The other five corporations realise Caduceus is the only corp that doesn't need the others to survive. The Compact of Five is formed — demanding Caduceus release generic licences for critical medical formulas and submit to external audits. But Caduceus can't allow audits. Inspectors on Europa would find the Junkie Farm. The breeding facilities. The children. Everything. Caduceus refuses all terms. The Compact responds with a total embargo: shipping lanes cut, energy exports halted, food shipments stopped, communications locked out.
Isolated and embargoed, Caduceus retreats beneath Europa's ice. But Magus has been preparing. The embargo doesn't cripple Caduceus — it radicalises it. The Jupiter Program escalates from a research curiosity into a full military operation. More women are taken. More children are bred. The Junkie Farm expands into an industrial operation. The Junkies sabotage mining rigs, assassinate intelligence operatives, hijack shipping convoys, and blackmail officials — all as deniable assets. The Compact thinks it's fighting a conventional trade war. They have no idea what's happening beneath the ice.
The trade war isn't simple. Everyone has secrets.
Playing both sides. Publicly joined the embargo but secretly supplying Caduceus with ships and weapons through black-market channels. Like every wartime embargo in history — profit trumps principle. If the Compact discovers this, the alliance fractures.
Hoarding suspicions. Their data networks have flagged anomalies — unexplained ship movements near Europa, encrypted transmissions, missing persons reports that don't add up. They don't know about the Jupiter Program, but they know Caduceus is hiding something. Rather than sharing with the Compact, Argus sits on the intelligence for leverage.
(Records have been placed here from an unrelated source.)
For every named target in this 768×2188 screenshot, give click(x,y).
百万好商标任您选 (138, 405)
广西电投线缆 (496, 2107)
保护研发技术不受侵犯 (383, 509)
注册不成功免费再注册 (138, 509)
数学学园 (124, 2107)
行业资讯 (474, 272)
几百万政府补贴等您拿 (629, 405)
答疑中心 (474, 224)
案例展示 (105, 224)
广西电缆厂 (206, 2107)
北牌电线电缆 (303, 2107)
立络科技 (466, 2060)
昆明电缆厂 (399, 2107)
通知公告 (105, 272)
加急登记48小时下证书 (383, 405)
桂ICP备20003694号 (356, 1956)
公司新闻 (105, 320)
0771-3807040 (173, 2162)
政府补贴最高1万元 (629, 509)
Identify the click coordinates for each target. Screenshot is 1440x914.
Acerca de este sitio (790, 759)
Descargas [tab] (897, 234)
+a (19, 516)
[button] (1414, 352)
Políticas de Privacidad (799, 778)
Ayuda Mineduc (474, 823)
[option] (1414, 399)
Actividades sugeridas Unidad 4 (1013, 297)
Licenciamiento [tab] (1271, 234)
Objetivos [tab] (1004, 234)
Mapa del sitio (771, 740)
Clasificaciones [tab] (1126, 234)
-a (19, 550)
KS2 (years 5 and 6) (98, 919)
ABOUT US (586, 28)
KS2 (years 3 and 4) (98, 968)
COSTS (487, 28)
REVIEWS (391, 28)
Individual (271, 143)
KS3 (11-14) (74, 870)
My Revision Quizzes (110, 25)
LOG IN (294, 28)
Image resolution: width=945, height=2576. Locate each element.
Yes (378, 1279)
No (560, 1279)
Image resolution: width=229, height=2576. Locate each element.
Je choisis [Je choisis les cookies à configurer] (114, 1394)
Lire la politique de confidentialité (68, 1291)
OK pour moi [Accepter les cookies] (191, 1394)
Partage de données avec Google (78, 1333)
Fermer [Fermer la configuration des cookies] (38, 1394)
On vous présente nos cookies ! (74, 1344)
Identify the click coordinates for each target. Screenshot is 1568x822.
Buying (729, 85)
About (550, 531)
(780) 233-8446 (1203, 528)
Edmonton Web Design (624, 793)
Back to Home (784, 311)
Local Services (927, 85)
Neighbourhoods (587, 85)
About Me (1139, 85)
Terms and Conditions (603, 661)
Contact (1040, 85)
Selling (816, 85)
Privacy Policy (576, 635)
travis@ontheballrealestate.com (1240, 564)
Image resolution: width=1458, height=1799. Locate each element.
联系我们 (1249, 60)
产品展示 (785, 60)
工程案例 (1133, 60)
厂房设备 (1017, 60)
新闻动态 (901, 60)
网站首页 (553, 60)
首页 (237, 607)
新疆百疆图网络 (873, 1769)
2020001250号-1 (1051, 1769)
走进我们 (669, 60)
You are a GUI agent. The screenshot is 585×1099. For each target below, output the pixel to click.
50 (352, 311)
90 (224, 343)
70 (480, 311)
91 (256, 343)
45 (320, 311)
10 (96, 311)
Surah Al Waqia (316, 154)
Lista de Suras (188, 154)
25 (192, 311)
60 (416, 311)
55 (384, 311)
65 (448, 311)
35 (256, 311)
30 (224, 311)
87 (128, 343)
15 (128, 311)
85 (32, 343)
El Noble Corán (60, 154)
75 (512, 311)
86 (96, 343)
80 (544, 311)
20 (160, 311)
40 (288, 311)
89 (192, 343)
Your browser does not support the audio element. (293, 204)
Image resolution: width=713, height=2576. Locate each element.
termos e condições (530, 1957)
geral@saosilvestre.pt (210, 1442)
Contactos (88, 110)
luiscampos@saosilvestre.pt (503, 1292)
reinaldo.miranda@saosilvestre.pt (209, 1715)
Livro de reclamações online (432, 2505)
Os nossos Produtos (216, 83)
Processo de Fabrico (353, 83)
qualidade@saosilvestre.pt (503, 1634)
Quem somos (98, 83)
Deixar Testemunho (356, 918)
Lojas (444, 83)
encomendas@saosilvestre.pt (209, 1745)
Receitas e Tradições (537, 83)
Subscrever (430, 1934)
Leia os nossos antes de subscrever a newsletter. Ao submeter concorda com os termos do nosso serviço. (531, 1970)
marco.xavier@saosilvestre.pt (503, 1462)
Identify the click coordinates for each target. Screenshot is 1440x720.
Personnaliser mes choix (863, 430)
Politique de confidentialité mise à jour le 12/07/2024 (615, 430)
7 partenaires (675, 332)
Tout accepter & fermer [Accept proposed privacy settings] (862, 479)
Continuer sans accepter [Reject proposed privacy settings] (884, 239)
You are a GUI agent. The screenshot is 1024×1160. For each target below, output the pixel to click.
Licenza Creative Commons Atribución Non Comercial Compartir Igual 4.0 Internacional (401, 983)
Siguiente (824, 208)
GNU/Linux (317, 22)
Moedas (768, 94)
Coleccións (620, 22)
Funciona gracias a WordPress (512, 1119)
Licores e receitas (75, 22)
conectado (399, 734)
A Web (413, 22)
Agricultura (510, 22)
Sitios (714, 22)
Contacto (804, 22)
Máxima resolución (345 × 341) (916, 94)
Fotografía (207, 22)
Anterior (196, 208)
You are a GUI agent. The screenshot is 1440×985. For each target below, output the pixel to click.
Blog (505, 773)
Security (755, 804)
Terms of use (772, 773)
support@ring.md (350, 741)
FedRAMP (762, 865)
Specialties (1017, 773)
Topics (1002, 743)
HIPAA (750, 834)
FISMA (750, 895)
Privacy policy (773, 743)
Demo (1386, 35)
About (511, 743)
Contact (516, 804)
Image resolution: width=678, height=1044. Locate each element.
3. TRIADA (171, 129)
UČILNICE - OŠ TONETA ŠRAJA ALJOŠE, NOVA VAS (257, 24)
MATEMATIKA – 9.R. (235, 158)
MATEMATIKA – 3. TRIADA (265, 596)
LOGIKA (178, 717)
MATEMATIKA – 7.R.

Suffering the most. Joined the embargo reluctantly, paying the highest price. Martian colonies depend on Caduceus atmospheric adaptation drugs. Without them, colonists are getting sick. Chancellor Silo faces internal rebellion. The principled stand is economically devastating.
Overextended. Leading the embargo has cost them enormously. Internal factions within the Directorate of Seven are pushing for a secret deal with Caduceus. Their rigid, one-resource model means they can't adapt. The empire is cracking from within.
Losing money. Every embargoed trade route generates zero revenue. They've begun allowing "humanitarian exceptions" — small shipments of Caduceus medical supplies that are really just Caduceus exploiting the humanitarian loophole to smuggle intelligence and maintain influence.
With legitimate pharmaceuticals embargoed, counterfeit and diluted versions of atmospheric adaptation drugs are flooding the colonies. People are dying from bad medicine. The embargo that was supposed to punish Caduceus is killing civilians instead. Public opinion is turning against the Compact. This is exactly what Magus predicted.
Nobody outside Caduceus knows it exists. While the Compact thinks it's fighting a conventional trade war, Caduceus wages a shadow conflict with bred super-soldiers. Mining rigs sabotaged — made to look like equipment failures. Intelligence operatives assassinated — staged as accidents. Shipping convoys hijacked — blamed on pirates. The Compact can't understand why everything keeps going wrong. Even Argus's intelligence networks can't see what's happening beneath Europa's ice.
The trade war isn't just backstory — it's the engine of every conflict in the story. Juno was bred as a weapon in a corporate trade dispute. His entire life is a consequence of tariff negotiations gone wrong.
He believes he's a lab-grown clone serving a benevolent corporation. He doesn't know he was born from a kidnapped woman who died giving birth to him. He doesn't know that every mission he runs is an act of corporate warfare in a trade dispute that started over tariffs.
Everything Juno discovers threatens to unravel the system that created him.